Anyway, six rises... I never thought of that as strange -- but it could be that there's enough honey in this recipe that the yeasties just keep munching. I've never actually tried more than, oh, maybe three rises on any of the rustic breads I've (very rarely) ever made. As a kid, I made this using my mother's bread flour, and the six rises were a necessity one year that turned out awesome. Starting around 5th grade, I was put in charge of the dinner rolls at every holiday, but the 2nd year I made them, the oven was in use from like 9am to nearly 4pm. I only needed 20 minutes! But I'd had the bread ready and rising by 10am and just kept getting shoved to the end of the line... so every thirty minutes or so, I'd squeeze the little rolls back down, cover them again, and leave them. By dinnertime, they were absolutely as light-as-air, and I realized there's something to this rising stuff.
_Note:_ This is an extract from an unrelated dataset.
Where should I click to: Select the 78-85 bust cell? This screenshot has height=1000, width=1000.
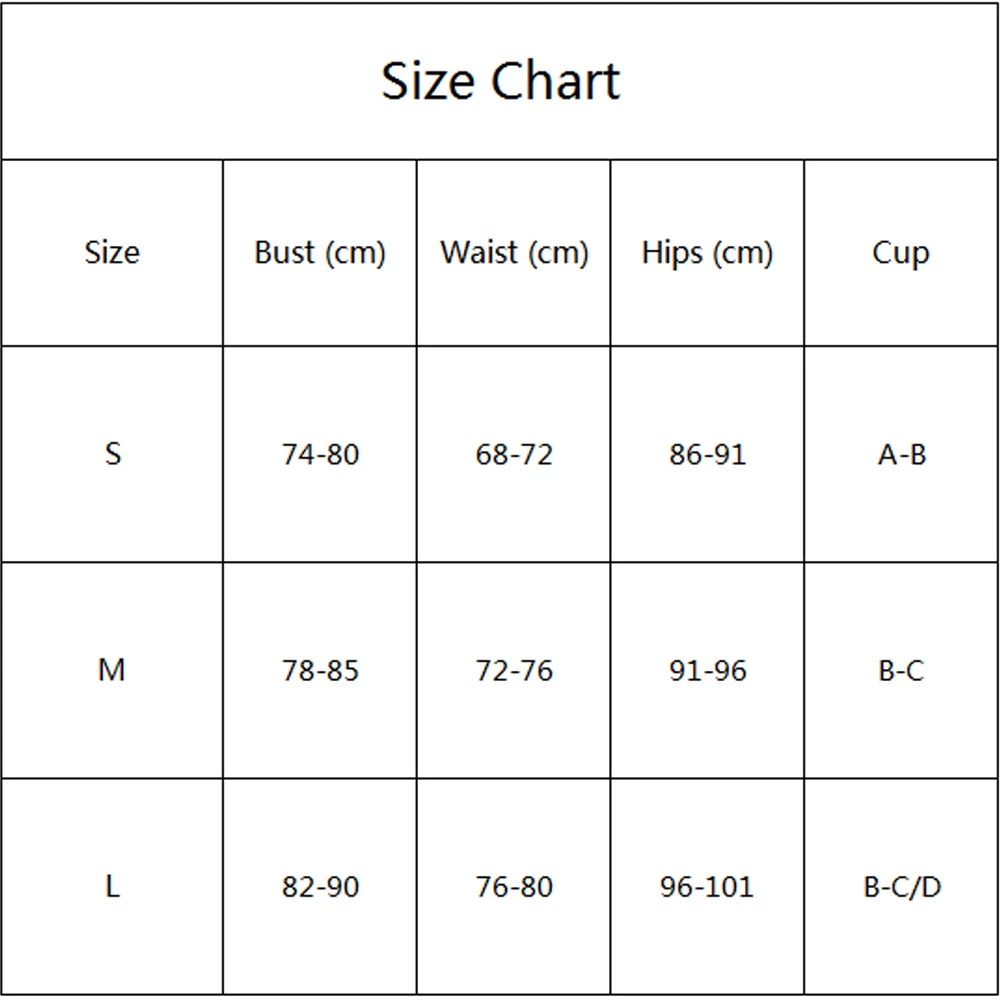pos(320,671)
A'course, this is also why I say to knead gently. Less of a pounding action, and more of a gentle but firm push downwards. More folding, and squeezing, than anything else -- work the bread like you're popping those sheets of bubblewrap, and you should feel the air popping. Then fold, press, fold, press, fold, press. It's not nearly as energetic as I've seen people do for harder/thicker breads.
I don't even use bread flour, most of the time (and if I do, the bread's even lighter) -- mostly I just use the all-purpose flour, though I try to get unbleached whenever I remember. And the yeast is just Fleischmann's, I think it is -- gold & red bottle, the same brand that's been around for ages.
it should feel like a really hot summer's day
Although we should probably define "really hot summer's day" -- for me, that in the area of over 100F, and the yeasties would be dead by then. 80F is a nice cool summer's day!
no subject
Date: 13 Apr 2011 03:54 am (UTC)I think I got the impression that by this you meant that until your father told you about this recipe you had never heard of anyone using rhubarb (of all random things) as a pie filling, and that you found the idea kind of odd or at least surprising/unlikely. As in, "This recipe sounds bizarre, but is the best evidence I can point to that there is no limit to the weird shit people will put in pies." Glad to know you haven't led the deprived rhubarb-pie-less life I was imagining you had!
(Now I really want rhubarb pie. Damn.)
no subject
Date: 13 Apr 2011 04:13 am (UTC)And BTW, lovely recipe, making me hungry for fresh bread, or toast, or just generally something carb-heavy.
no subject
Date: 13 Apr 2011 04:14 am (UTC)That's my story and I'm STICKING TO IT.
no subject
Date: 13 Apr 2011 04:15 am (UTC)no subject
Date: 13 Apr 2011 04:13 am (UTC)Although I don't actually know if rhubarbs are like turnips, but they seem to end up in a lot of the same dishes. Then again, I'm sure if artichokes were common in the South, my relatives would've found a way to turn those into pie-fillings, as well. Enough cane sugar and you can pie-filling just about anything, after all.
no subject
Date: 13 Apr 2011 04:18 am (UTC)Of course, they also do this in Gilroy, the garlic capitol of the world, I think. I mean, yes, garlic ice cream, garlic everything. You could probably kill every virus ever found in your body just visiting the place during these events, because the dust alone during harvest time is ... industrial-level garlic.
And of course, yes, there are varieties of garlic pie...
Never ever say a thing like that to me, even in jest, because
Date: 13 Apr 2011 04:53 am (UTC)no subject
Date: 14 Apr 2011 06:05 am (UTC)no subject
Date: 14 Apr 2011 06:39 am (UTC)Naw, too much effort. I claim early senility as my defense. Clearly I need more chocolate.